A remarkable change for anaerobic mitochondria, however, was found for complex II that showed a significant change in migration for all five complex II proteins Sdh1-4p and Sdh1Bp. The ratio anaerobic/aerobic in the BN-PAGE experiment could only be determined for Sdh1p, which was 1.3±0.1 (Supporting Information Table 3), thus no change in mitochondrial level was detected for this complex II member. Still, the difference in migration points at a difference in complex II composition between aerobic and anaerobic mitochondria, which may be due to the association with other proteins or protein complexes. It has been found earlier through other native electrophoresis experiments that yeast mitochondrial dehydrogenases can form supramolecular complexes 36. A model was proposed that linked the mitochondrial membrane-bound dehydrogenases Gut2p, Nde1p, Nde2p and Ndi1p to a.o. Sdh1p and Fum1p as TCA cycle enzymes that are located close to the membrane 36. Except for Nde1p and Nde2p, we detected all these proteins in our BN-PAGE quantification experiment, all with reduced levels under anaerobiosis, i.e. ranging from 20 to 50% reduction (Supporting Information Table 3), which might explain this change in migration distance within the 1-D BN-PAGE gel. Gut2p is localized in the inner mitochondrial membrane, where it oxidizes glycerol-3-phosphate to dihydroxyacetone phosphate. Together with Gut1p, it acts as a glycerol-3-phosphate shuttle that is responsible for oxidation of NADH under aerobic conditions 40. It has been proposed that under anaerobiosis the aldehyde dehydrogenase Adh3p, collaborates together with the fumarate reductase and the glycerol-3-phosphate dehydrogenase to maintain redox balance 41. We detected down-regulation of Gut2p, which points to reduced participation of the glycerol shuttle in the control of the NAD/NADH redox balance during anaerobiosis. Adh3p, however, was found at higher levels (Supporting Information Table 1), indicating its importance for maintaining the redox balance during anaerobiosis.

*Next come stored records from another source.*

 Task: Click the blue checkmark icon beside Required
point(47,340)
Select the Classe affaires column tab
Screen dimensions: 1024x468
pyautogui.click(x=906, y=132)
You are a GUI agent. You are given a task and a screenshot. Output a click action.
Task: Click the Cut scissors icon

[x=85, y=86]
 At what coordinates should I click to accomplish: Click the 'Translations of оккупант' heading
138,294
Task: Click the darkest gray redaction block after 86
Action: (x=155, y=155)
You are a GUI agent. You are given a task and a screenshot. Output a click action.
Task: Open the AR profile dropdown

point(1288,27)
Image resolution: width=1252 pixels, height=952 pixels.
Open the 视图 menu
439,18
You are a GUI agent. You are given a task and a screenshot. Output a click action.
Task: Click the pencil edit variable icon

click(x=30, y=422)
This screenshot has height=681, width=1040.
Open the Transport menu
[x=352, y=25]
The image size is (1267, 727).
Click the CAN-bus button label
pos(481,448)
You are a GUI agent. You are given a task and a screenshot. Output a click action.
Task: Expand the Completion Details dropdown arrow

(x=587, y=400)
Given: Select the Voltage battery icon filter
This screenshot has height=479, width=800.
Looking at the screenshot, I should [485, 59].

Correlation of protein profiles has been successfully used earlier to identify unknown members of organelles 21, 42, 43 and here a variant of this principle was demonstrated by analyzing the protein migration patterns in BN-PAGE. Pearson correlation analysis to the BN-PAGE protein migration profiles of all proteins in the mitochondrial samples revealed clusters of proteins with known interactions (Figs. 4 and 5). Interestingly, by using this approach we could assign protein Aim38p, with unknown function, as possible member of complex IV (Fig. 6). Although further evidence should be obtained that Aimp38p is indeed a complex IV member, this protein was identified as mitochondrial protein 14, whereas deletion of the AIM38 gene leads to impaired growth on non-fermentable carbon sources 44, which points at its involvement in respiration.